My Bachelor of Arts just arrived in the post yesterday. I graduated in absentia because of having Wolf. I don't really care; the only good thing I did there was write a killer essay on homosexuality in boarding schools (endlessly interesting subject) and suggest to a tutor that food writing be added to the curriculum in the non-fiction writing course.
Which brings me to my subject of discussion.
I recently had lunch out with my mother and a family friend whose knowledge of food, dining and life in general I have always respected. Typically talking with your mother and a friend will always lead to discussions about your career future. I mentioned that I would love to be a food writer. As we tucked into savoury tarts and frittata at Yarraville bakery Hausfrau, she made some very interesting points about food writing in Melbourne. This family friend has, with her husband, run various wonderful restaurants in Melbourne, and unlike a greenhorn like me, knows the food game inside out. In her experience, she said, getting a good review was about who you knew, not the great work you were doing. You see repeated fantastic reviews for a restaurant that has friends in high places, despite inconsistent and declining performance, while the new and friendless, yet brilliant little venue don't get a serious look in.
Her revelation may be obvious to some, but it floored me. I read the Good Food Guide cover to cover every time it's released. Yesterday I got depressed when I nearly didn't get a copy of the annual food issue of the Age magazine. I have so many Epicures in storage that it constitutes a fire hazard.
It should have been obvious; the 2010 Guide didn't read much different from last year's. And while I was apprenticing at a Patisserie in Kew, the Foodies' Guide - by then also owned by the Age - put us in two years in a row, but the content of the second was identical to the previous. It had been a lack-lustre review anyway, like a passing acquaintance talking about what they had for lunch the other day. They clearly hadn't bothered to come back to the patisserie and had recycled the previous year's review. We weren't even making the same products that year! We were a tiny Patisserie, it's true. But we worked hard to make beautiful food and had little time for ass kissing.
Yes, it is a capitalistic World that thrives on sucking up. Here I had been was buying into the opinions of people that created and maintained cliques - a word that should be synonymous with 'creatively nasty' – or just made chefs and restauranteurs bend over and take it up the ass. These commercially dominant reviews are then not really food writing; they are a gossip column.
Real food-writing is the kind of stuff people like M.F.K Fisher and Anthony Bourdain do in their articles and books. About the real experience of eating, cooking and dining out, honestly criticising and congratulating restaurants and cooks. Sure, they talk about their friends, but it is with real reverence for their cooking, not for the value of having them on side.

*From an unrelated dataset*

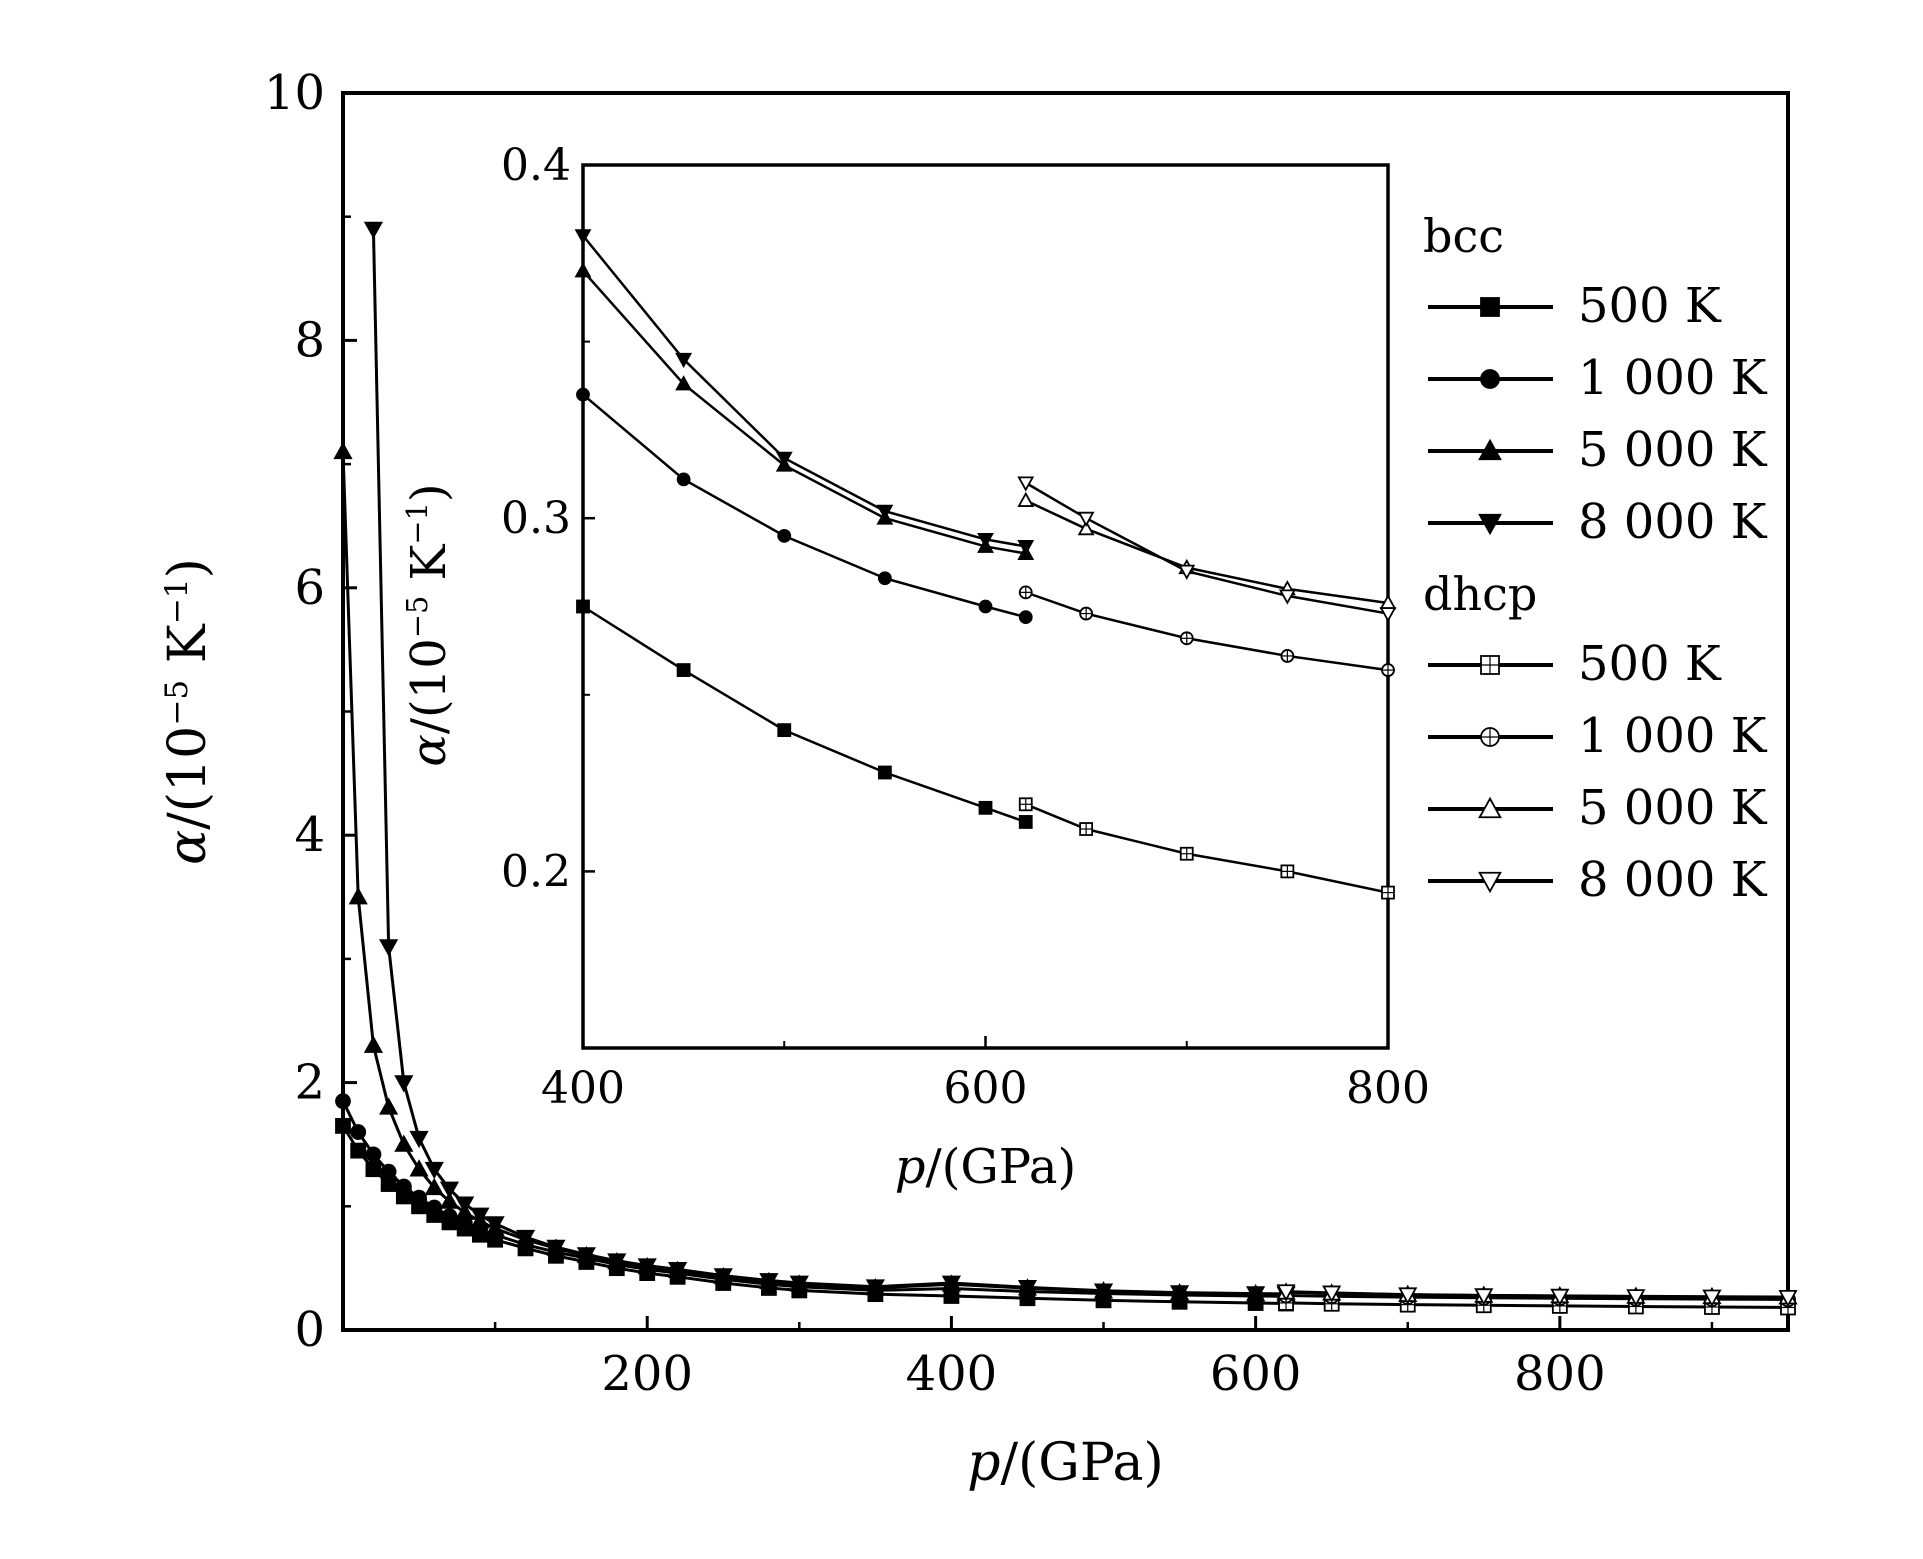 Image resolution: width=1923 pixels, height=1559 pixels. I want to click on inset-series-line-bcc-5-000-k, so click(804, 412).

Compared to the scale of 'real' restaurant reviewers, it may be tiny, but reading over my review of Pepper that I get a bad taste in my mouth. The style is painfully stiff and formulaic. Paramount in my mind as I wrote was a list of criteria I should cover so as to have my work qualify as a review. I would write a dish of note and then try to think of a single, basic, accessible, summarising word to describe it. Something you read a lot in the condensed prose of newspaper restaurant reviews and food guides. How many times can you use 'tasty' or 'delicious' in a paragraph? I was sub-consciously mimicking those Age reviewers! What kind of writer does that make me? I'd forgotten everything I'd learnt about writing: honesty, integrity, real experiences.
Admittedly I thought to review Pepper first because the owner is awfully nice to us and knows Wolf by name. I just wanted to make friends. As much as I enjoy going to Pepper to eat, I actually get pretty uncomfortable there, and feel painfully observed and judged by other patrons.
It's strange to write something that undoes and something I posted earlier, and yet I'm not inclined to take down my review of Pepper. Another lesson in writing: one doesn't need to have consistently perfect work, and you don't have to erase the past evidence that your writing wasn't perfect in the first place.
No more reviewing. Writing about food, cooking and eating out, but without the pretension of formula. Just honest to God prose about the experience, no sugar coating, no fear of retribution. Defamation laws can't really apply to blogs, can they?